Em cada ciclo, diferentemente do Calendário Gregoriano Cristão – adotado pelos países ocidentais, com 365 dias, sempre terminando em 31 de dezembro -, o ano chinês não tem data específica para início ou término e oscila de acordo com as variações regidas pela própria Lua. O ano que começa semana que vem, de número 4.708 do calendário oriental, termina em 2 de fevereiro de 2011.

A exemplo da astrologia ocidental, a chinesa também tem o zodíaco preenchido por signos representados por animais. Cada ciclo astrológico chinês, contudo, tem a duração de sessenta anos gregorianos.

O tigre, animal que denomina o ano prestes a começar, conforme a astrologia chinesa, mostra que o próximo período será de dinamismo e expansão, com as pessoas demonstrando maior imediatismo e arrojo em busca da realização, com tendência ao desafio de regras e até mesmo rebeldia.

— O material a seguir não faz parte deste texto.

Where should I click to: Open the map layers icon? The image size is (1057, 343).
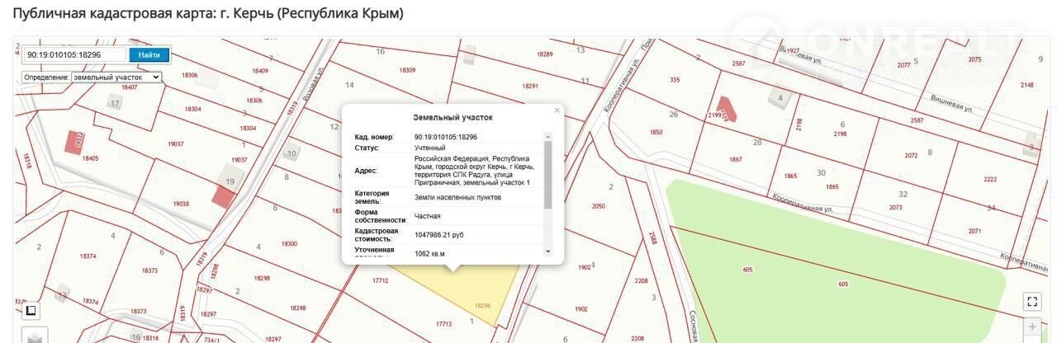click(34, 336)
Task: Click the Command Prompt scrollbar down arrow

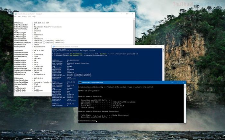Action: tap(185, 122)
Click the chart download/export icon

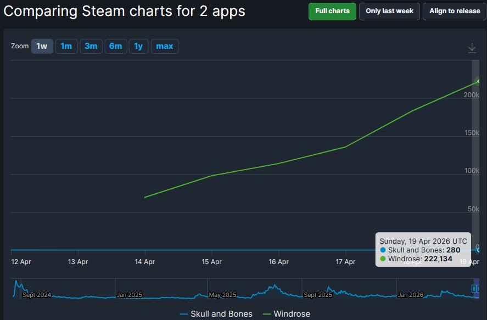(472, 48)
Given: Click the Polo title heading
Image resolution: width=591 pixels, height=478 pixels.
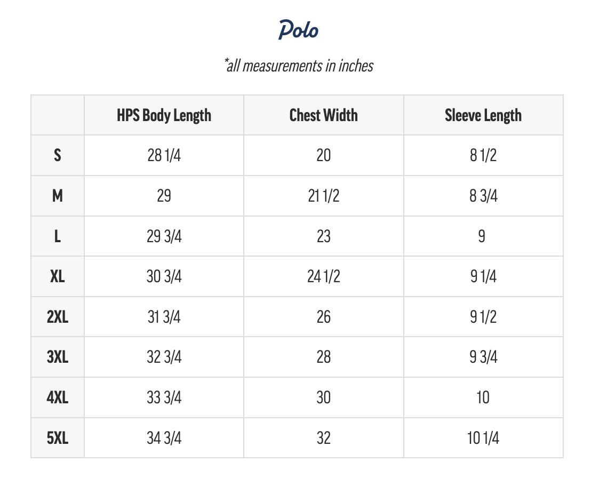Looking at the screenshot, I should [299, 30].
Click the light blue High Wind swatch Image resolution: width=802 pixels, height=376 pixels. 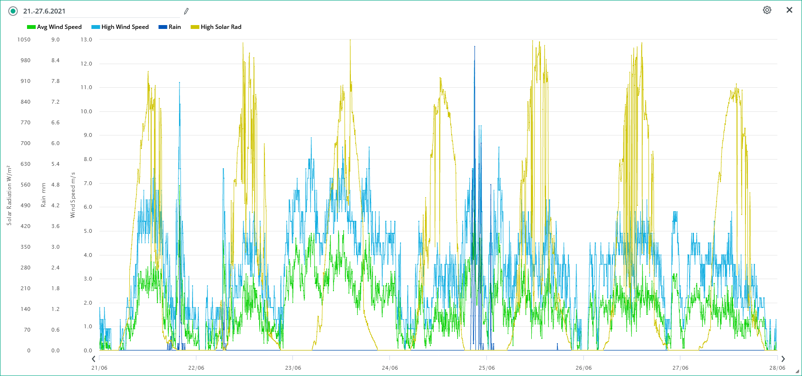[x=96, y=27]
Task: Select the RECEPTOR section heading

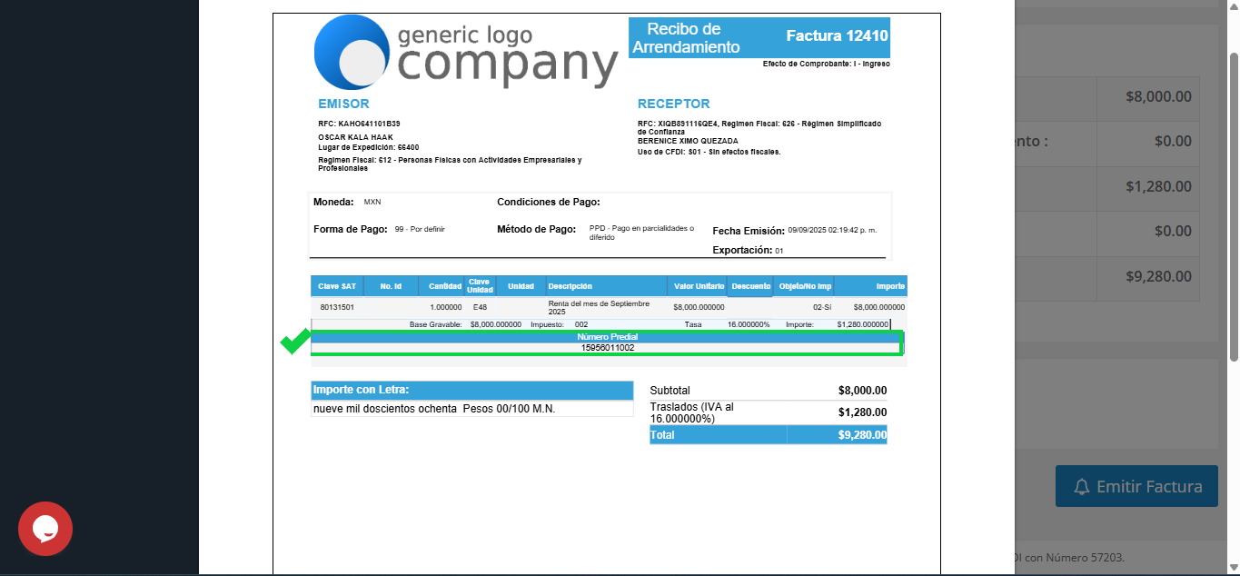Action: pyautogui.click(x=673, y=104)
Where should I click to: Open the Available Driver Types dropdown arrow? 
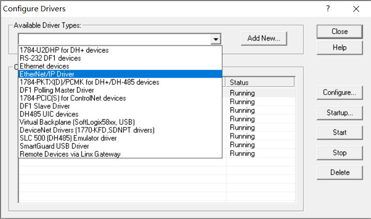[x=216, y=39]
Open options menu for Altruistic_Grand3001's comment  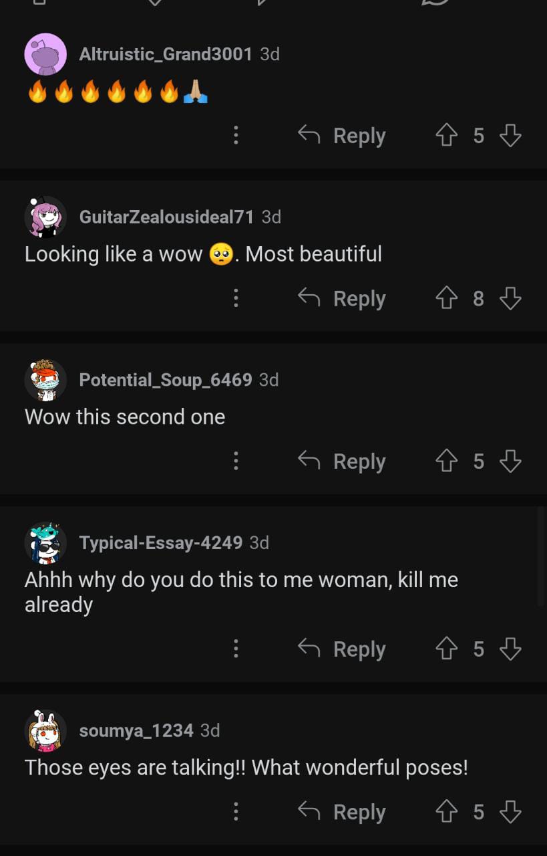point(236,136)
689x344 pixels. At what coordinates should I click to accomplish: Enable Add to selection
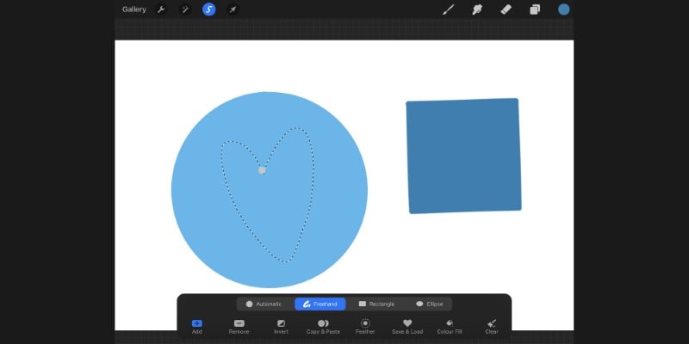197,327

Naturalizado brasileiro, o chinês Mestre I Ming, como é chamado o engenheiro civil que deixou as planilhas nos anos 60 para se dedicar ao ensino do Feng Shui - a grosso modo a corrente de pensamento que difunde a sabedoria sobre forças de conservação das influencias positivas e redirecionamento das negativas num mesmo espaço – prevê um ano intenso: “A explosividade e grandiosidade se predominam nos acontecimentos em geral”, adianta.

Contudo, essa agitação não estará presente apenas nas pessoas e também trará, de acordo com I Ming, consequências destruidoras. “Os desastres causados pela ira da mãe natureza continuarão”, prevê. “Este é um ano de muitas durezas e boas oportunidades para quem as procura. O mundo viverá com maior intensidade”, detalha.

Apesar do calendário e do zodíaco serem de origem oriental, o mestre também traça previsões para o ano chinês tupiniquim. E o prognóstico não é animador ao menos quanto aos indicadores econômicos. “Acontecerão várias crises financeiras no Brasil”, afirma. Contudo, em ano de Copa do Mundo, Ming faz uma previsão otimista. “O Brasil, para a alegria do povo, será vitorioso nas várias competições mundiais esportivas”, anuncia.